#### Assigned task:
Leaving out the pictures, print exactly the lines from the one holding "You are a computer-use agent. 1290x924" to the last line of the entries below, both included, and nothing more.

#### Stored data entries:
_ _ _ _ _ _ _

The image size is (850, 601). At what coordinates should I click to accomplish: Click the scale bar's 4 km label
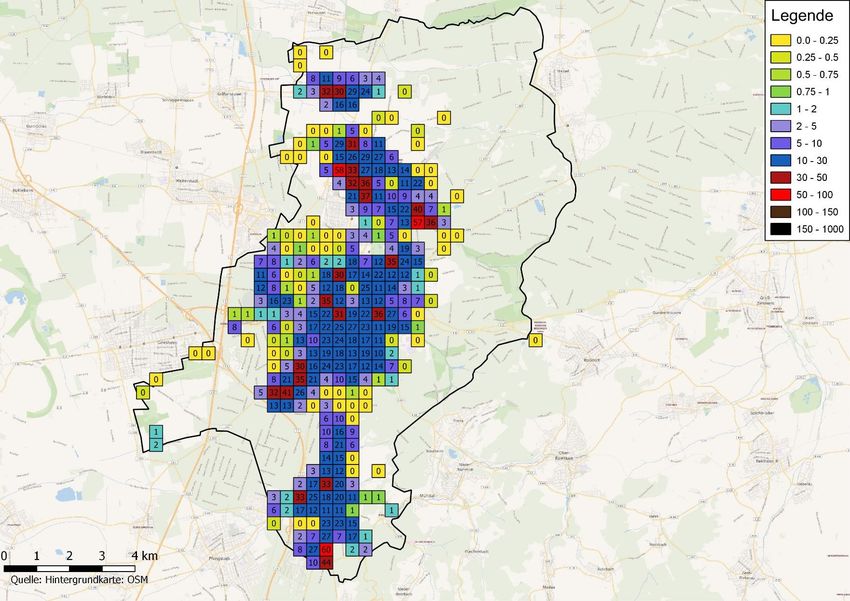click(x=143, y=556)
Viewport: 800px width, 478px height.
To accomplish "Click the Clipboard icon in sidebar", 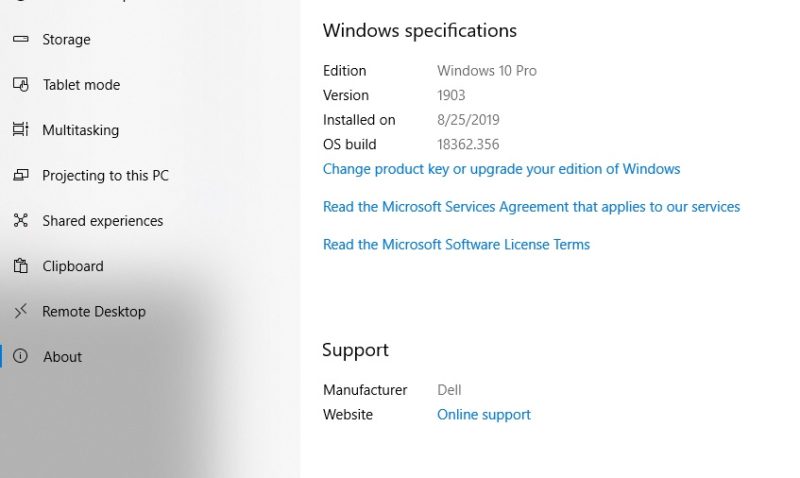I will click(20, 266).
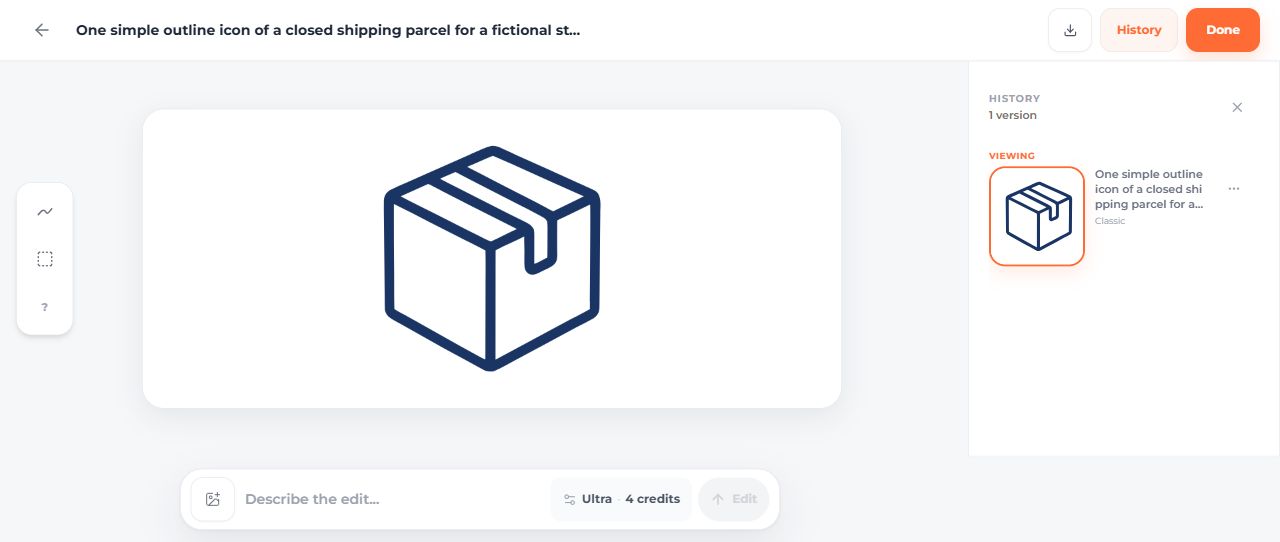
Task: Click the prompt title in the header
Action: 328,30
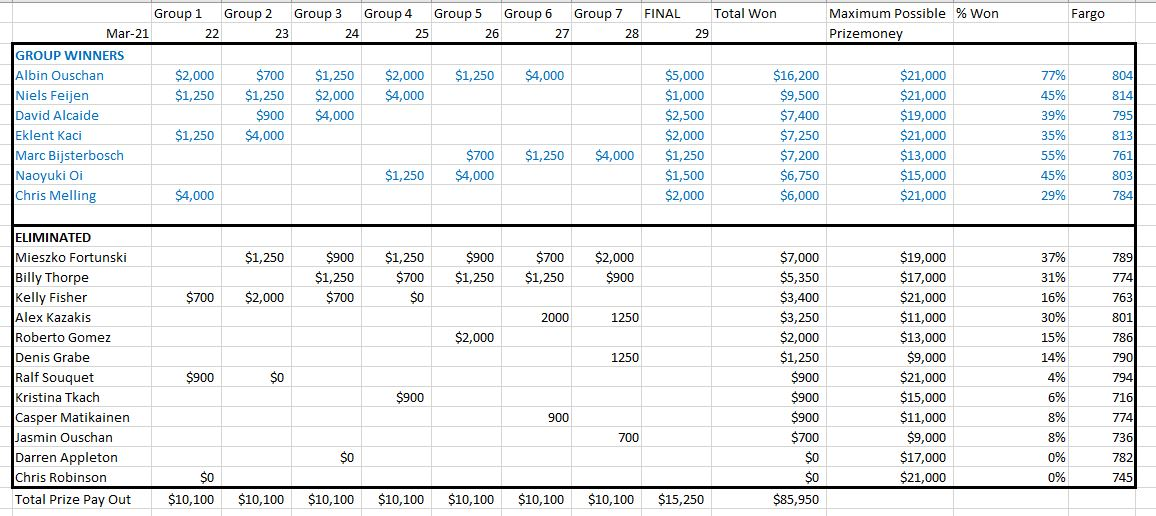
Task: Click the % Won column header
Action: [979, 14]
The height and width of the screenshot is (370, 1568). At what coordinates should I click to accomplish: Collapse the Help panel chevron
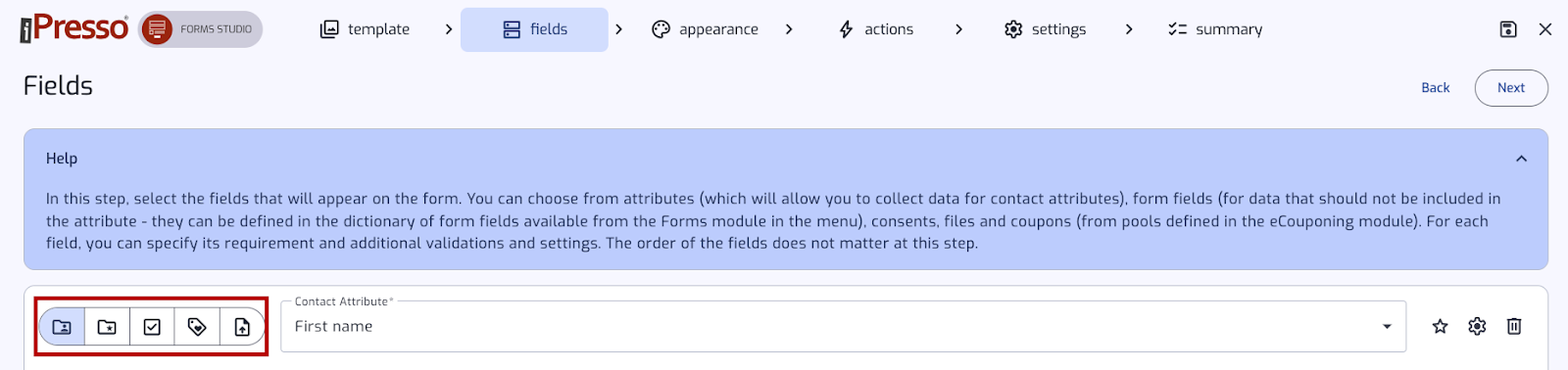[1521, 159]
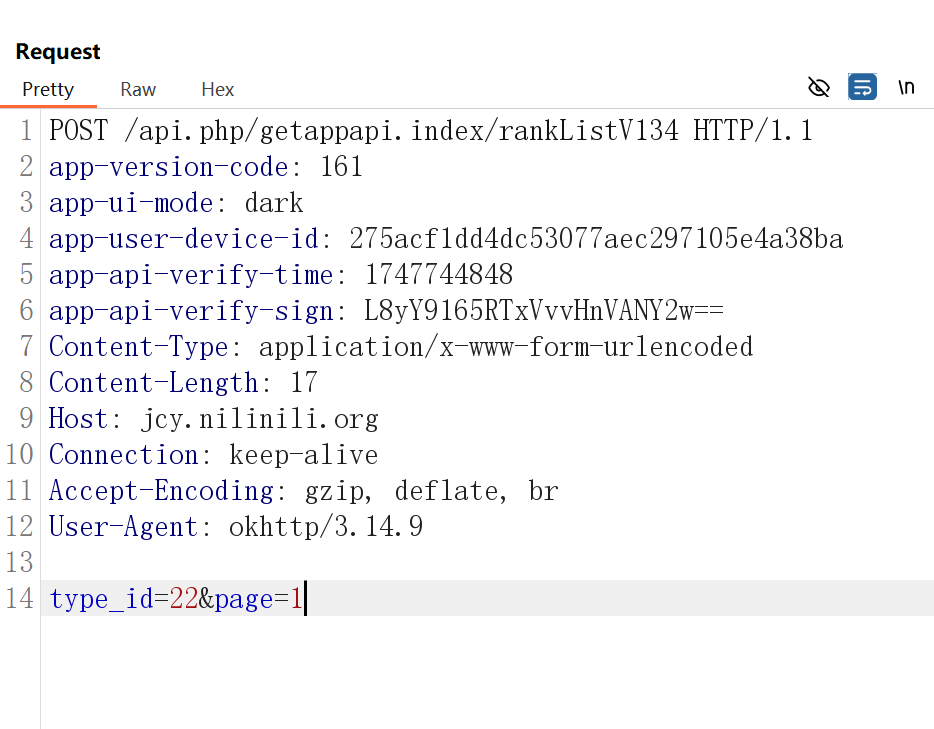Click the page parameter value 1

coord(297,598)
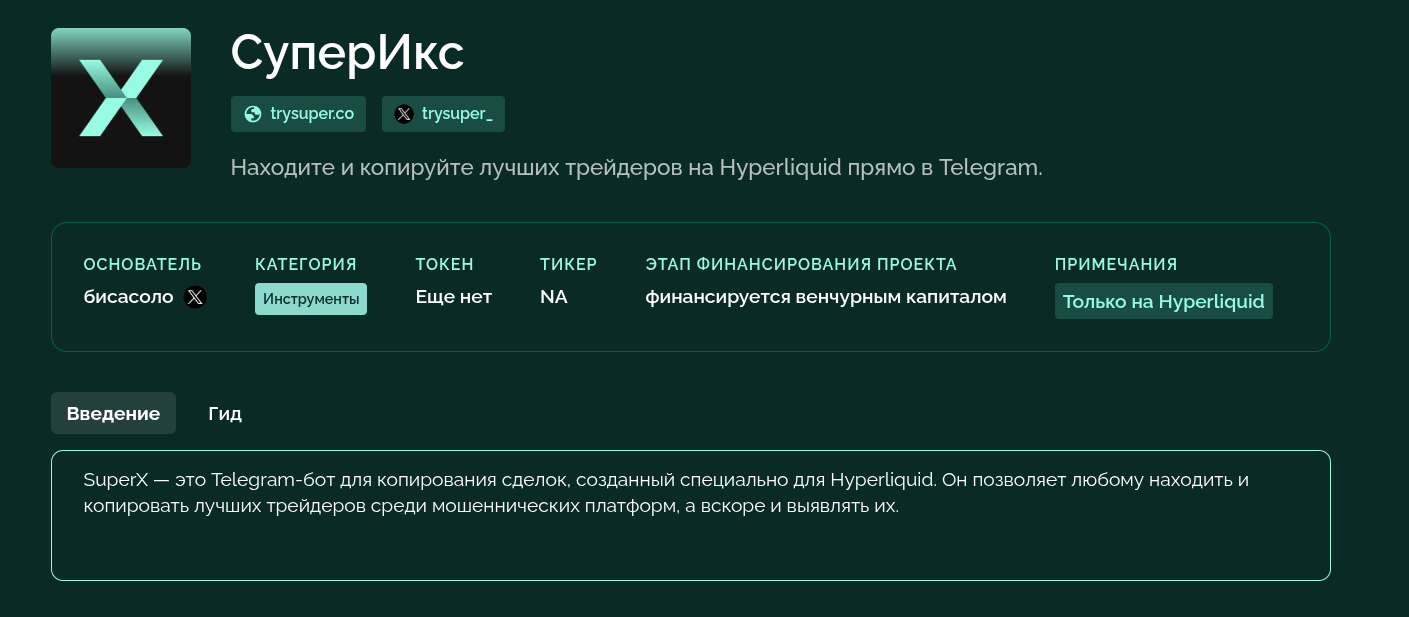1409x617 pixels.
Task: Click the ОСНОВАТЕЛЬ column label
Action: pos(143,264)
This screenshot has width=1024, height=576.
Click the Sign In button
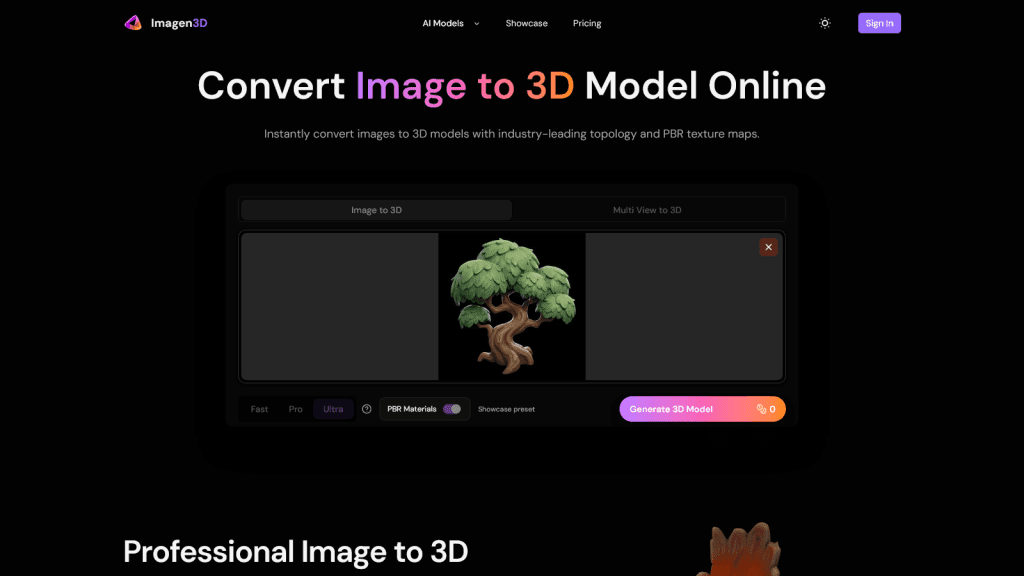tap(879, 22)
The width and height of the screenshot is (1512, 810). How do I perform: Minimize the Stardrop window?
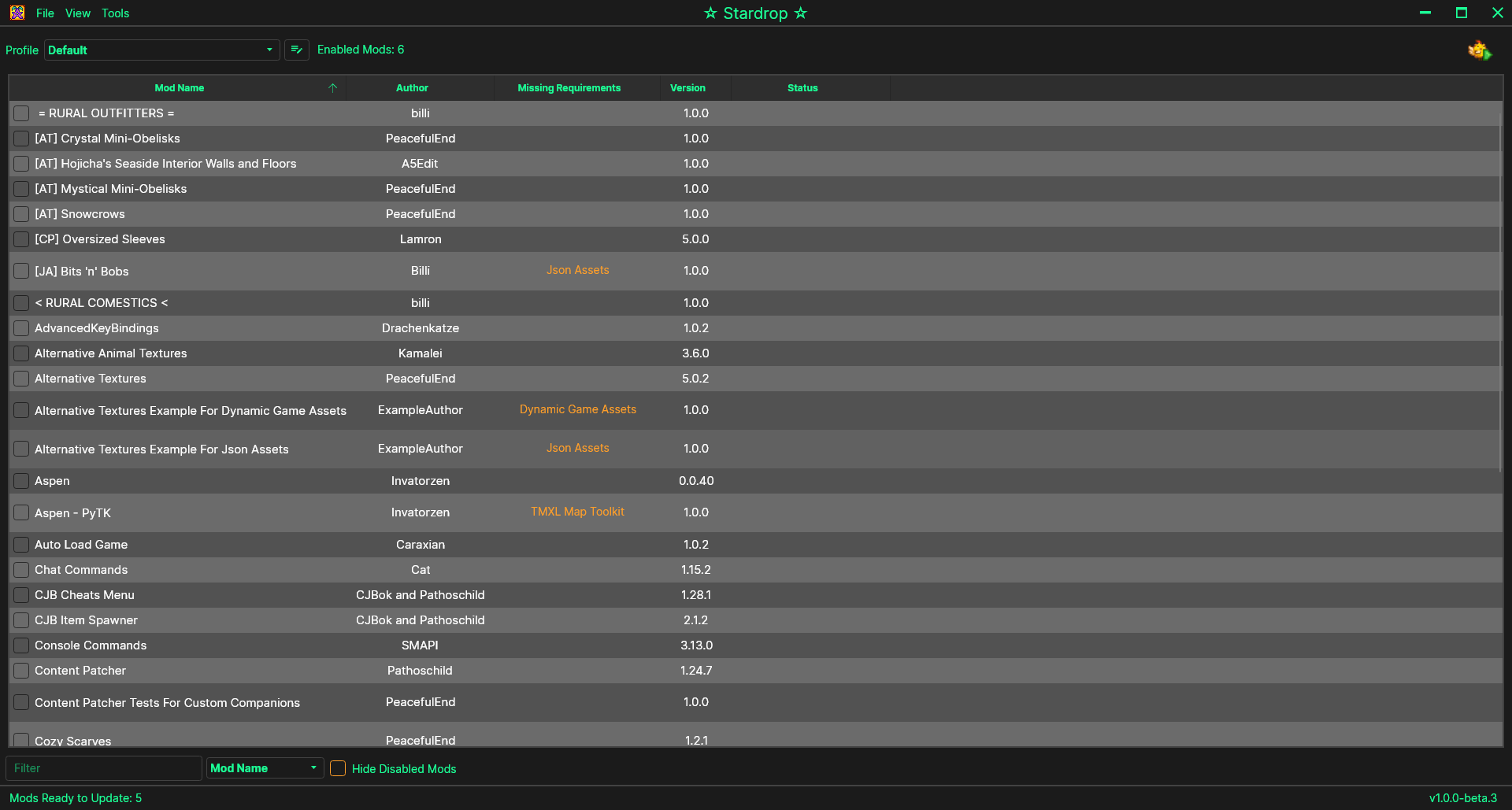[x=1425, y=13]
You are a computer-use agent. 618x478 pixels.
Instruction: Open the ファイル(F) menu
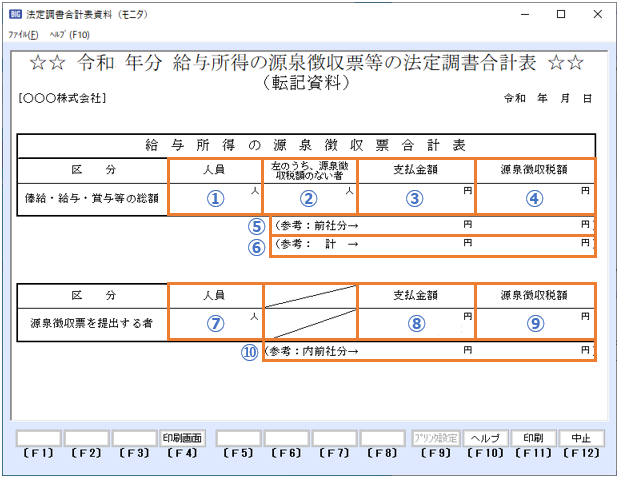(21, 33)
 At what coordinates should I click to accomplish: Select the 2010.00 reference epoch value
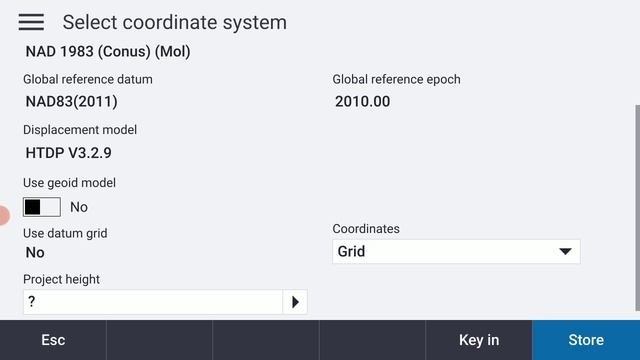(362, 102)

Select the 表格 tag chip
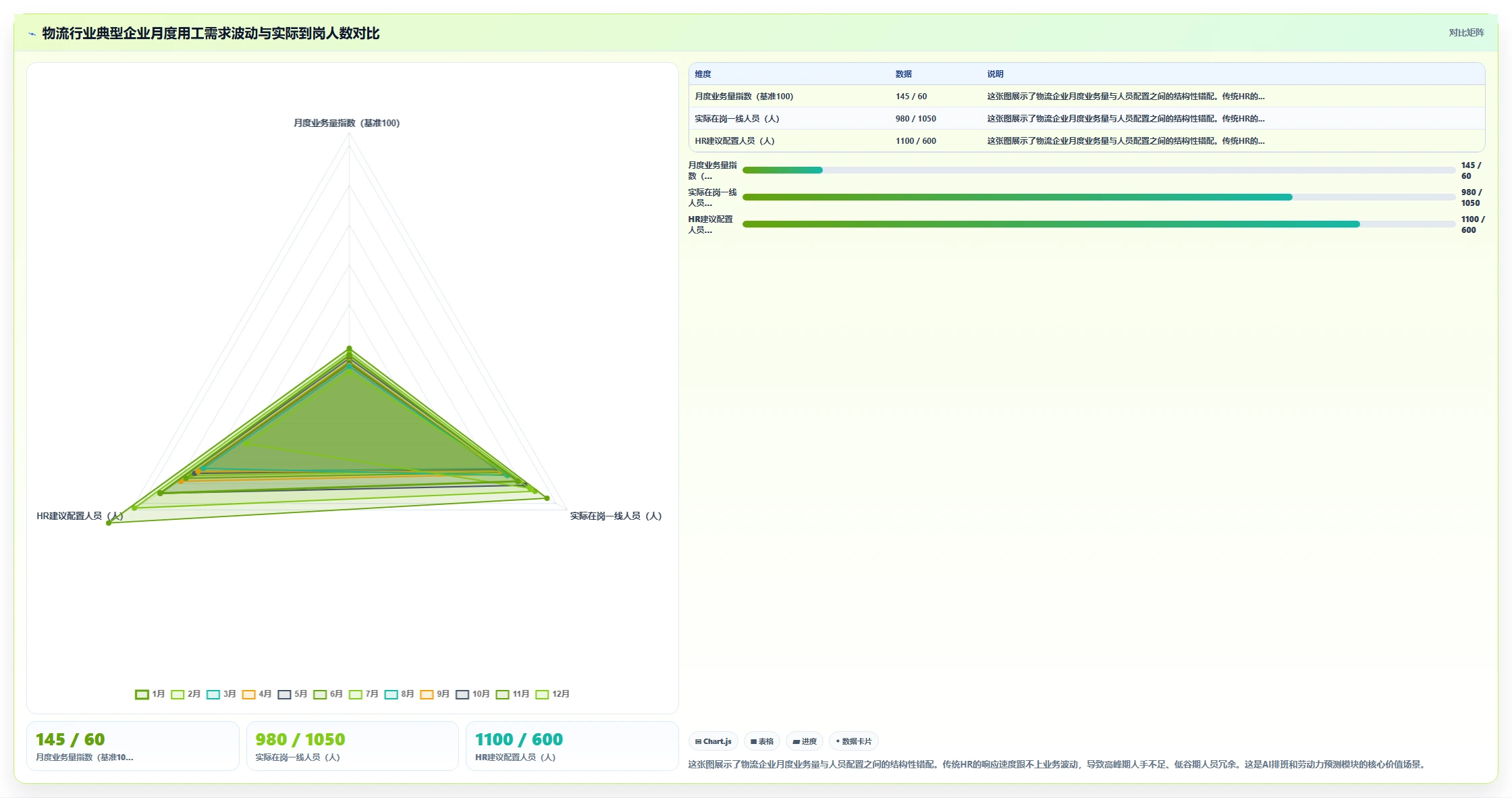[762, 741]
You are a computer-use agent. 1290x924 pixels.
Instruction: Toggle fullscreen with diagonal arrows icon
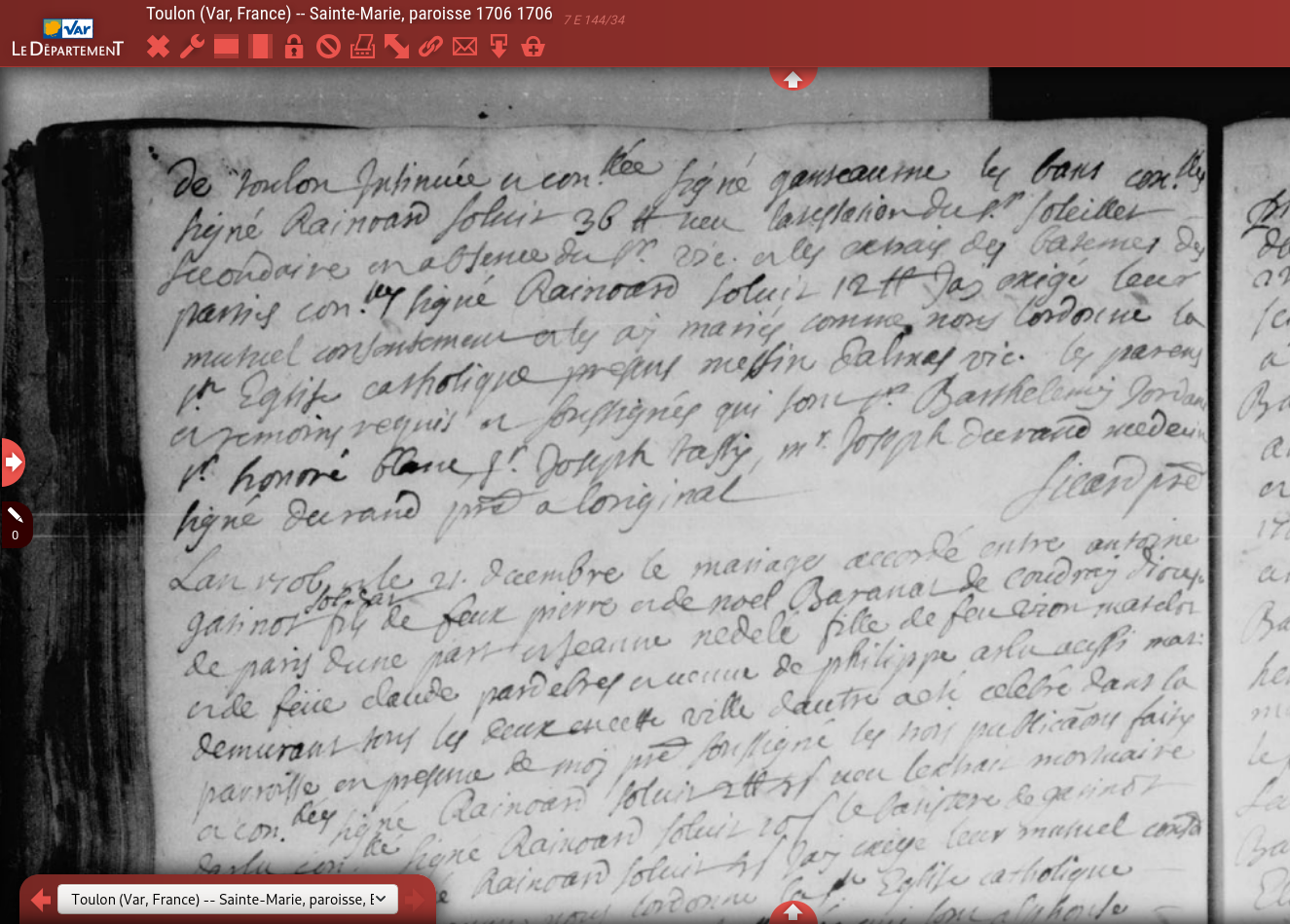tap(396, 47)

_ _ _ _ _ _ _

#### Response for this exercise:
You are a computer-use agent. 1290x924 pixels.
Instruction: Toggle fullscreen with diagonal arrows icon
tap(396, 47)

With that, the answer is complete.